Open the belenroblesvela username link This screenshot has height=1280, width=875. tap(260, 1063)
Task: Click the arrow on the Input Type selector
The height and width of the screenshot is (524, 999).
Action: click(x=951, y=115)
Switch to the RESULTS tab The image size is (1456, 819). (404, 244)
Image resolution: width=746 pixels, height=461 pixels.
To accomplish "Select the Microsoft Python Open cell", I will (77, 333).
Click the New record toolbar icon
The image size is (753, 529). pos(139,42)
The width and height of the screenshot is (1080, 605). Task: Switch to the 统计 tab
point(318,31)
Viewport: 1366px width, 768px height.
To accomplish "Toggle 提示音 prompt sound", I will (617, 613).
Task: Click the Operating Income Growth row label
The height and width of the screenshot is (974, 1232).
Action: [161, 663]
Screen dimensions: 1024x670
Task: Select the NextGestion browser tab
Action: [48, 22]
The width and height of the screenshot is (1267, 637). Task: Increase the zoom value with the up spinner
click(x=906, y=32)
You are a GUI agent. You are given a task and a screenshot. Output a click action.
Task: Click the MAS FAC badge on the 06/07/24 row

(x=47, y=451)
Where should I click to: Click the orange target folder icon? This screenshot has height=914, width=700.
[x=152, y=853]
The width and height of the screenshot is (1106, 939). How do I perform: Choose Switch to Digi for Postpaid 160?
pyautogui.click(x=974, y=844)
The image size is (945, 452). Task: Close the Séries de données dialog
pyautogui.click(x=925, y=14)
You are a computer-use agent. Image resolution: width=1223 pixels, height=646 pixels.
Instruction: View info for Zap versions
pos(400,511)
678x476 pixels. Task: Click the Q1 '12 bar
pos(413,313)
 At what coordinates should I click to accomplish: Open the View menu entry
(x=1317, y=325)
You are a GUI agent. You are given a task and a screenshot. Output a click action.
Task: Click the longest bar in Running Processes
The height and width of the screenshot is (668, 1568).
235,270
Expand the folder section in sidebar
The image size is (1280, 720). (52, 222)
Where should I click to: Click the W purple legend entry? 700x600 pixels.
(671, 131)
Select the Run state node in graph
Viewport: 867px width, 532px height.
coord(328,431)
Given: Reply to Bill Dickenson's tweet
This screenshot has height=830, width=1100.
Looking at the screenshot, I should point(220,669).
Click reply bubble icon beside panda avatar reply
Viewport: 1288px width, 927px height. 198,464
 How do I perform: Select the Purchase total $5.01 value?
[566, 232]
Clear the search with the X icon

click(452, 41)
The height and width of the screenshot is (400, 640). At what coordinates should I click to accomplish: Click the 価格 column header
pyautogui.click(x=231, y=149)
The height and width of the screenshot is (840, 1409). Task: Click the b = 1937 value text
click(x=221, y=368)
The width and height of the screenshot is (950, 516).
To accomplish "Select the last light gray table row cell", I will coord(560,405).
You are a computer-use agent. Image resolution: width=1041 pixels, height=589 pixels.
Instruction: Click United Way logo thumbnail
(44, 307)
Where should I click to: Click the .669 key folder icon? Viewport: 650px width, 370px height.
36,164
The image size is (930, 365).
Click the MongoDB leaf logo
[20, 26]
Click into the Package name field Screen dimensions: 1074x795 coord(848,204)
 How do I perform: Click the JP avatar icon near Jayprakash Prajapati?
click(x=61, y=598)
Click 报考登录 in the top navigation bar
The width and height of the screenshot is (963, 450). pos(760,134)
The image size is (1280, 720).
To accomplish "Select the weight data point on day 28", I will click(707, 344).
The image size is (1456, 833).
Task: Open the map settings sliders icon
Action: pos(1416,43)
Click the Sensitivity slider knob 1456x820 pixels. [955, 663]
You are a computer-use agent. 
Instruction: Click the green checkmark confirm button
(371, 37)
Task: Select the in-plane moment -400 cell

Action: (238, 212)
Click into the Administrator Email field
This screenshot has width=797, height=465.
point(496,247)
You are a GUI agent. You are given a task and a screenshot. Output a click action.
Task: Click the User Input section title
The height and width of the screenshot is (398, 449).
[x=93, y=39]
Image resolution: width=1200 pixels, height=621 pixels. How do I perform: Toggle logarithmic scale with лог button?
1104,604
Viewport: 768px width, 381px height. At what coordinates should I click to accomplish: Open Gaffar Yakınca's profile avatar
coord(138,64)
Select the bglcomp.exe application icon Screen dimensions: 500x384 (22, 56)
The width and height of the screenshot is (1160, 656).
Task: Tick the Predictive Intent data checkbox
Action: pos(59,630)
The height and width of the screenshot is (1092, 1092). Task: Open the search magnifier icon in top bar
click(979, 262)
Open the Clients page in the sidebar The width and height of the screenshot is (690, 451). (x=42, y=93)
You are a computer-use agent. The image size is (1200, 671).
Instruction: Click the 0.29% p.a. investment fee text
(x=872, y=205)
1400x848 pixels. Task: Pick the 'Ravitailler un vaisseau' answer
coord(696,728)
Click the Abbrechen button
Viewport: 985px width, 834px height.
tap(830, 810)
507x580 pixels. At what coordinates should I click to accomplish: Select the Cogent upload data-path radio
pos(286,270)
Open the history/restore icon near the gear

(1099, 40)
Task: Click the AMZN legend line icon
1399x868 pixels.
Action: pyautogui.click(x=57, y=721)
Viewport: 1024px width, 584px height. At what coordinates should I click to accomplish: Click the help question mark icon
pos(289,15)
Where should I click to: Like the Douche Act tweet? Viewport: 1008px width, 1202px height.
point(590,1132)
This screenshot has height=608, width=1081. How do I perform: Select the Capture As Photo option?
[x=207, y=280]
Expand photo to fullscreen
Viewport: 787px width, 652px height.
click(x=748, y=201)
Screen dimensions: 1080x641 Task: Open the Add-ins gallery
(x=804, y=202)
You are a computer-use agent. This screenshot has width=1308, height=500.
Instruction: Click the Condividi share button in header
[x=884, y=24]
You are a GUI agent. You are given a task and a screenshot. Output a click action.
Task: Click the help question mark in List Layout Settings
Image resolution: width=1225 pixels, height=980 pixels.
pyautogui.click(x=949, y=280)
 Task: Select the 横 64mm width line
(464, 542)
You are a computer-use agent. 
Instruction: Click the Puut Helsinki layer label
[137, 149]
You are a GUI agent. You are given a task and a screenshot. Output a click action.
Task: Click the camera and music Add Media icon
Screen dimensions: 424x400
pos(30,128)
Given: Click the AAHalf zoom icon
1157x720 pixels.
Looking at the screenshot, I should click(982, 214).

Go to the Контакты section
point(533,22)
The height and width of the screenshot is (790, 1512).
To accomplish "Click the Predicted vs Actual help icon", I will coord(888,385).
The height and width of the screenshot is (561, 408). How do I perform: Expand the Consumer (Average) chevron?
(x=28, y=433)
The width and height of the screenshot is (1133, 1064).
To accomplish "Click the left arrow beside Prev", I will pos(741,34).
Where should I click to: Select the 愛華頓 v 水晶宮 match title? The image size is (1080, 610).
-------
• Exercise brief
Transcribe all of the lines in the records precisely.

• Output of the exercise
Open the belenroblesvela username link This screenshot has height=1280, width=875. tap(260, 1063)
Task: Click the arrow on the Input Type selector
The height and width of the screenshot is (524, 999).
Action: click(x=951, y=115)
Switch to the RESULTS tab The image size is (1456, 819). (404, 244)
Image resolution: width=746 pixels, height=461 pixels.
To accomplish "Select the Microsoft Python Open cell", I will (77, 333).
Click the New record toolbar icon
The image size is (753, 529). pos(139,42)
The width and height of the screenshot is (1080, 605). Task: Switch to the 统计 tab
point(318,31)
Viewport: 1366px width, 768px height.
To accomplish "Toggle 提示音 prompt sound", I will (617, 613).
Task: Click the Operating Income Growth row label
The height and width of the screenshot is (974, 1232).
Action: [161, 663]
Screen dimensions: 1024x670
Task: Select the NextGestion browser tab
Action: [48, 22]
The width and height of the screenshot is (1267, 637). Task: Increase the zoom value with the up spinner
click(x=906, y=32)
You are a GUI agent. You are given a task and a screenshot. Output a click action.
Task: Click the MAS FAC badge on the 06/07/24 row

(x=47, y=451)
Where should I click to: Click the orange target folder icon? This screenshot has height=914, width=700.
[x=152, y=853]
The width and height of the screenshot is (1106, 939). How do I perform: Choose Switch to Digi for Postpaid 160?
pyautogui.click(x=974, y=844)
The image size is (945, 452). Task: Close the Séries de données dialog
pyautogui.click(x=925, y=14)
You are a computer-use agent. Image resolution: width=1223 pixels, height=646 pixels.
Instruction: View info for Zap versions
pos(400,511)
678x476 pixels. Task: Click the Q1 '12 bar
pos(413,313)
 At what coordinates should I click to accomplish: Open the View menu entry
(x=1317, y=325)
You are a GUI agent. You are given a task and a screenshot. Output a click action.
Task: Click the longest bar in Running Processes
The height and width of the screenshot is (668, 1568).
235,270
Expand the folder section in sidebar
The image size is (1280, 720). (52, 222)
Where should I click to: Click the W purple legend entry? 700x600 pixels.
(671, 131)
Select the Run state node in graph
Viewport: 867px width, 532px height.
coord(328,431)
Given: Reply to Bill Dickenson's tweet
This screenshot has height=830, width=1100.
Looking at the screenshot, I should point(220,669).
Click reply bubble icon beside panda avatar reply
Viewport: 1288px width, 927px height. 198,464
 How do I perform: Select the Purchase total $5.01 value?
[566, 232]
Clear the search with the X icon

click(452, 41)
The height and width of the screenshot is (400, 640). At what coordinates should I click to accomplish: Click the 価格 column header
pyautogui.click(x=231, y=149)
The height and width of the screenshot is (840, 1409). Task: Click the b = 1937 value text
click(x=221, y=368)
The width and height of the screenshot is (950, 516).
To accomplish "Select the last light gray table row cell", I will coord(560,405).
You are a computer-use agent. Image resolution: width=1041 pixels, height=589 pixels.
Instruction: Click United Way logo thumbnail
(44, 307)
Where should I click to: Click the .669 key folder icon? Viewport: 650px width, 370px height.
36,164
The image size is (930, 365).
Click the MongoDB leaf logo
[20, 26]
Click into the Package name field Screen dimensions: 1074x795 coord(848,204)
 How do I perform: Click the JP avatar icon near Jayprakash Prajapati?
click(x=61, y=598)
Click 报考登录 in the top navigation bar
The width and height of the screenshot is (963, 450). pos(760,134)
The image size is (1280, 720).
To accomplish "Select the weight data point on day 28", I will click(707, 344).
The image size is (1456, 833).
Task: Open the map settings sliders icon
Action: pos(1416,43)
Click the Sensitivity slider knob 1456x820 pixels. [955, 663]
You are a computer-use agent. 
Instruction: Click the green checkmark confirm button
(371, 37)
Task: Select the in-plane moment -400 cell

Action: (238, 212)
Click into the Administrator Email field
This screenshot has width=797, height=465.
point(496,247)
You are a GUI agent. You are given a task and a screenshot. Output a click action.
Task: Click the User Input section title
The height and width of the screenshot is (398, 449).
[x=93, y=39]
Image resolution: width=1200 pixels, height=621 pixels. How do I perform: Toggle logarithmic scale with лог button?
1104,604
Viewport: 768px width, 381px height. At what coordinates should I click to accomplish: Open Gaffar Yakınca's profile avatar
coord(138,64)
Select the bglcomp.exe application icon Screen dimensions: 500x384 (22, 56)
The width and height of the screenshot is (1160, 656).
Task: Tick the Predictive Intent data checkbox
Action: pos(59,630)
The height and width of the screenshot is (1092, 1092). Task: Open the search magnifier icon in top bar
click(979, 262)
Open the Clients page in the sidebar The width and height of the screenshot is (690, 451). (x=42, y=93)
You are a computer-use agent. The image size is (1200, 671).
Instruction: Click the 0.29% p.a. investment fee text
(x=872, y=205)
1400x848 pixels. Task: Pick the 'Ravitailler un vaisseau' answer
coord(696,728)
Click the Abbrechen button
Viewport: 985px width, 834px height.
tap(830, 810)
507x580 pixels. At what coordinates should I click to accomplish: Select the Cogent upload data-path radio
pos(286,270)
Open the history/restore icon near the gear

(1099, 40)
Task: Click the AMZN legend line icon
1399x868 pixels.
Action: pyautogui.click(x=57, y=721)
Viewport: 1024px width, 584px height. At what coordinates should I click to accomplish: Click the help question mark icon
pos(289,15)
Where should I click to: Like the Douche Act tweet? Viewport: 1008px width, 1202px height.
point(590,1132)
This screenshot has height=608, width=1081. How do I perform: Select the Capture As Photo option?
[x=207, y=280]
Expand photo to fullscreen
Viewport: 787px width, 652px height.
click(x=748, y=201)
Screen dimensions: 1080x641 Task: Open the Add-ins gallery
(x=804, y=202)
You are a computer-use agent. This screenshot has width=1308, height=500.
Instruction: Click the Condividi share button in header
[x=884, y=24]
You are a GUI agent. You are given a task and a screenshot. Output a click action.
Task: Click the help question mark in List Layout Settings
Image resolution: width=1225 pixels, height=980 pixels.
pyautogui.click(x=949, y=280)
 Task: Select the 横 64mm width line
(464, 542)
You are a computer-use agent. 
Instruction: Click the Puut Helsinki layer label
[137, 149]
You are a GUI agent. You are given a task and a screenshot. Output a click action.
Task: Click the camera and music Add Media icon
Screen dimensions: 424x400
pos(30,128)
Given: Click the AAHalf zoom icon
1157x720 pixels.
Looking at the screenshot, I should click(982, 214).

Go to the Контакты section
point(533,22)
The height and width of the screenshot is (790, 1512).
To accomplish "Click the Predicted vs Actual help icon", I will coord(888,385).
The height and width of the screenshot is (561, 408). How do I perform: Expand the Consumer (Average) chevron?
(x=28, y=433)
The width and height of the screenshot is (1133, 1064).
To accomplish "Click the left arrow beside Prev", I will pos(741,34).
Where should I click to: Select the 愛華頓 v 水晶宮 match title? The image size is (1080, 610).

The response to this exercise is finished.